* **Source document**:
>> begin
Tuesday, November 19, 2013

Late GBBD: Giving Thanks

I was going to sit down Sunday afternoon and write a late post for the monthly Garden Blogger's Bloom Day.  I was too busy to get a post out on time on November 15, and I wasn't feeling very inspired anyway.  The weather has been crazy this past week from snow and temperatures in the teens on Wednesday to blustery temps in the 60's with rain this weekend, and frankly, there is nothing blooming here anymore.  (If you are here to see some pretty photos, look at my last post from the week before.) If I had been on time, I probably would have complained a little or at least been somewhat apologetic for the lack of interesting material, but all that changed on Sunday

A shy pansy shivering in the snow last week.
My husband and I were coming home from dinner at a local restaurant when his phone went off, alerting us to a tornado warning in our area.  We managed to get home just as the wind picked up and raindrops began to pelt our heads.  I quickly corralled the dogs and headed for the basement and turned on the weather reports.  I watched as the announcer showed all the red areas on the map and explained the likely path of the different tornadoes around us and saw a few early photos of the devastation in East Peoria and the nearby small town of Washington, Illinois.  Just as the all-clear was given, the power went out, plunging me and the bewildered dogs into darkness.

Fortunately, daylight was still streaming through the windows upstairs, and I surveyed the aftermath of the storm--not much, just a few limbs down, a piece of siding pulled off a shed, and an empty garbage can blown across the driveway.  Relieved that the storm was over, I sat on the couch with my Ipad, but with no internet access and no TV to watch the Bears' game, after awhile I decided the best thing to do was to take a nap.  The sudden sound of the football game awoke me some time later as power was restored.

The only "real" bloom at the moment--a geranium overwintering in the garage.

It wasn't until later when I opened my Ipad again to search for weather reports and news of the storm that I discovered a nearby small town had been devastated by the tornado. News reports were sketchy, but Facebook posts provided up-to-date information as many of my local friends posted their concerns or confirmed the safety of friends and family; a few even shared photos they were able to take, showing the destruction.

Needless to say, my Bloom Day post was forgotten, and I am certainly not going to complain about something so trivial as lacking blooms today--it is November, after all!   I spent the evening watching the local news and keeping up with reports on Facebook.  Gifford is a small town about 15 miles from us, but even closer to the town where I grew up and lived for most of my life, and I know many people who live there.  It is part of a close-knit community of small farming towns, people who share similar values and a strong work ethic.  Even as residents surveyed the damage to their homes with dismay, they gave thanks that no one was seriously injured. Reactions from others have been heartening and a reminder of all that is good about small town living where people are always willing to help their neighbors.  Nearby farmers brought in tractors with loaders to help clear the debris.  An outpouring of support and offers of help have come from all the surrounding communities. Individuals are organizing donation drives, and some businesses are donating a portion of their sales to the relief effort.

A surprise bloom from two weeks ago--Cyclamen hederifolium.  I had forgotten I planted these!  A sweet little bloom rising above the dying shade garden.
>> end
[Element and text location data]
>> begin
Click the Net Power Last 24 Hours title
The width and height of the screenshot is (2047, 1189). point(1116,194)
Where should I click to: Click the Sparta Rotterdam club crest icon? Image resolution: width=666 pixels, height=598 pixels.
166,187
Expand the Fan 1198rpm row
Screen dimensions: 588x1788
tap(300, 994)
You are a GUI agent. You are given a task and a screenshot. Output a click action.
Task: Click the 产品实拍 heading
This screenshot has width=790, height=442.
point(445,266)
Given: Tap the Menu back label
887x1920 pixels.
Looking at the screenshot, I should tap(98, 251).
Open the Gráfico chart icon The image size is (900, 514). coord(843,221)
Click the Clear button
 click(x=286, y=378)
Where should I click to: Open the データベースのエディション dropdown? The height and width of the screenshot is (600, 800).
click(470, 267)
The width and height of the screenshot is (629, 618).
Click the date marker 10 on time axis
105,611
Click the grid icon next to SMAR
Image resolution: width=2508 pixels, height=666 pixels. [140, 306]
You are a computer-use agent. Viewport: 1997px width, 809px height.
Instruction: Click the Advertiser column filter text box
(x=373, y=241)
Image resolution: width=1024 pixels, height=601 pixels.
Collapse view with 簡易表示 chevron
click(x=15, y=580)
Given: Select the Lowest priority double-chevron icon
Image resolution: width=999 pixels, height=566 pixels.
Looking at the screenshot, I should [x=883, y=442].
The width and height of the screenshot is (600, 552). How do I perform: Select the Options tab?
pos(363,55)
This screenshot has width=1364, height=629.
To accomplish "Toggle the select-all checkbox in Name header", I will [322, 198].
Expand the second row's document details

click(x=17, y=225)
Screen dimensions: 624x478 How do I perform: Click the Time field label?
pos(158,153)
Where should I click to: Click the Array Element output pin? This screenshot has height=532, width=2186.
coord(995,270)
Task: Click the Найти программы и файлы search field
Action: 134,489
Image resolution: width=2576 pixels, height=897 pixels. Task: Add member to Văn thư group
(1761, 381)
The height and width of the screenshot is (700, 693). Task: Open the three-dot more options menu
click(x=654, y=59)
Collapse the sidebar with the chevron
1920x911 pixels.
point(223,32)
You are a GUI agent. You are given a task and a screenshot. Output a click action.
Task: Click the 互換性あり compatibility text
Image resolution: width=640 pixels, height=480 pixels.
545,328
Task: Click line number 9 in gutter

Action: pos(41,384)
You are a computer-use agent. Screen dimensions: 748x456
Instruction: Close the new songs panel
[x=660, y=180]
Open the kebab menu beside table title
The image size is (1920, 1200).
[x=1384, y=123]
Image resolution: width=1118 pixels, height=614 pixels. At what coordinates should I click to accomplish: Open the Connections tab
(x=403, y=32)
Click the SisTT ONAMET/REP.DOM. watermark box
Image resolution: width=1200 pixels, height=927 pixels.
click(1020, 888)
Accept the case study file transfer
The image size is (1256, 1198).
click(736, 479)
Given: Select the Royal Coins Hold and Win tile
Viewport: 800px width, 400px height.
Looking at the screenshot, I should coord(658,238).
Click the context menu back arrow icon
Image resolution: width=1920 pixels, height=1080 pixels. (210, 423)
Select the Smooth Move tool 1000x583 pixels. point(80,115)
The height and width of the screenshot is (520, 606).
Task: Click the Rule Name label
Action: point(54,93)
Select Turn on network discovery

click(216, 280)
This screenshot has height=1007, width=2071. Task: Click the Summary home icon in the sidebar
>> end
* **Request A**: Write out the stretch of the blog post from "Fortunately, daylight was" through "in the garage.", word for word.
* **Request B**: Convert the lines of the listing, from the line containing "Click the Clear button" through the line containing "(1761, 381)", into a JSON list of strings with one string per line. Include both of those lines and leave out any blank lines.

* **Complete output A**:
Fortunately, daylight was still streaming through the windows upstairs, and I surveyed the aftermath of the storm--not much, just a few limbs down, a piece of siding pulled off a shed, and an empty garbage can blown across the driveway.  Relieved that the storm was over, I sat on the couch with my Ipad, but with no internet access and no TV to watch the Bears' game, after awhile I decided the best thing to do was to take a nap.  The sudden sound of the football game awoke me some time later as power was restored.

The only "real" bloom at the moment--a geranium overwintering in the garage.

* **Complete output B**:
[
  "Click the Clear button",
  " click(x=286, y=378)",
  "Where should I click to: Open the データベースのエディション dropdown? The height and width of the screenshot is (600, 800).",
  "click(470, 267)",
  "The width and height of the screenshot is (629, 618).",
  "Click the date marker 10 on time axis",
  "105,611",
  "Click the grid icon next to SMAR",
  "Image resolution: width=2508 pixels, height=666 pixels. [140, 306]",
  "You are a computer-use agent. Viewport: 1997px width, 809px height.",
  "Instruction: Click the Advertiser column filter text box",
  "(x=373, y=241)",
  "Image resolution: width=1024 pixels, height=601 pixels.",
  "Collapse view with 簡易表示 chevron",
  "click(x=15, y=580)",
  "Given: Select the Lowest priority double-chevron icon",
  "Image resolution: width=999 pixels, height=566 pixels.",
  "Looking at the screenshot, I should [x=883, y=442].",
  "The width and height of the screenshot is (600, 552). How do I perform: Select the Options tab?",
  "pos(363,55)",
  "This screenshot has width=1364, height=629.",
  "To accomplish \"Toggle the select-all checkbox in Name header\", I will [322, 198].",
  "Expand the second row's document details",
  "click(x=17, y=225)",
  "Screen dimensions: 624x478 How do I perform: Click the Time field label?",
  "pos(158,153)",
  "Where should I click to: Click the Array Element output pin? This screenshot has height=532, width=2186.",
  "coord(995,270)",
  "Task: Click the Найти программы и файлы search field",
  "Action: 134,489",
  "Image resolution: width=2576 pixels, height=897 pixels. Task: Add member to Văn thư group",
  "(1761, 381)"
]